Submitted by Candy Venning

How it looks; you standing in your garden or a park staring at the sky.
How it feels: a small bird you’ve wanted to see for ages just swooped past. Mid-sentence you track the flight and are swept up in their journey along the treetops. Suddenly tiny yourself, feeling at one with the world, an incredible sense of smallness via amplified emotion and lightness, tied in with: amusement, unexpectedness and playfulness.

Studies show we can train ourselves to feel this way in a place or with an activity. For your practice, I highly recommend the yard or long woodland walks for this excellent delight. To me there’s an infinity connected to the rhythm of life, a butterfly wing, an ant carrying a leaf, the Monarch caterpillars you’ve been hoping to see since you planted the milkweed that took over your whole yard… These are the things that drive me to keep improving my garden, well beyond ‘pretty’. Now, if only I could ‘Awe and Wonder’ the goutweed away.

Although many have assured me, my very ‘in progress’ garden, (picture a construction site made only of branches and stumps) ‘will be wonderful’ – will it be wonderful to them? Sometimes I worry no one will see what I see…wait, perhaps I’ll give tours?  ‘Here you see the mighty Pagoda Dogwoods and with them the delicate Penstemon with whom the hummingbirds converse. Over here you see the Pitcher plant I have kept alive for an entire year in a frequently used bird bath, aka, plastic plant tray. Oh, and folks, step right up for a wander along this living fence and its ability to confound all who see it, past the new Fernery below the pines and exit through the Ninebark arches’. Should be fun!

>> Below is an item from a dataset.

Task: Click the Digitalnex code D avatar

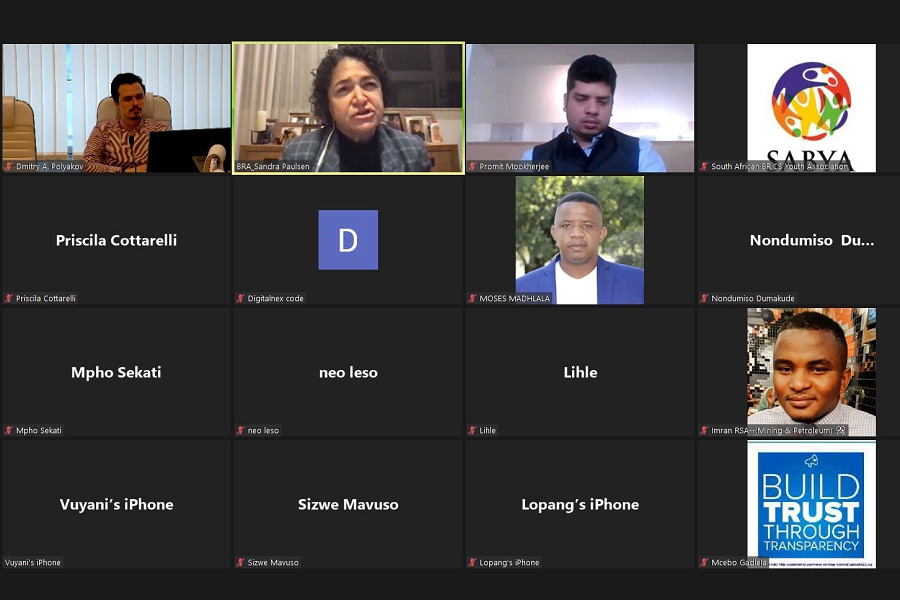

Using a palette of keystone Ontario native plants (and a few must have perennials from elsewhere IE Siberian Iris, Peony, Oakleaf Hydrangea and Acanthus) I’ve given an intense amount of thought to creating the required, wee ecosystems within my yard. I’ve embraced the downspouts of my neighbour so that the shade loving, moist craving, woodland species can be happy. I’ve created a sunny meadow by cutting away Norway Maples, shredding them into mulch pathways and used their logs as mini retaining walls to hide leaf piles (so they can secretly break down, away from prying eyes, into awesome soil and not blow away)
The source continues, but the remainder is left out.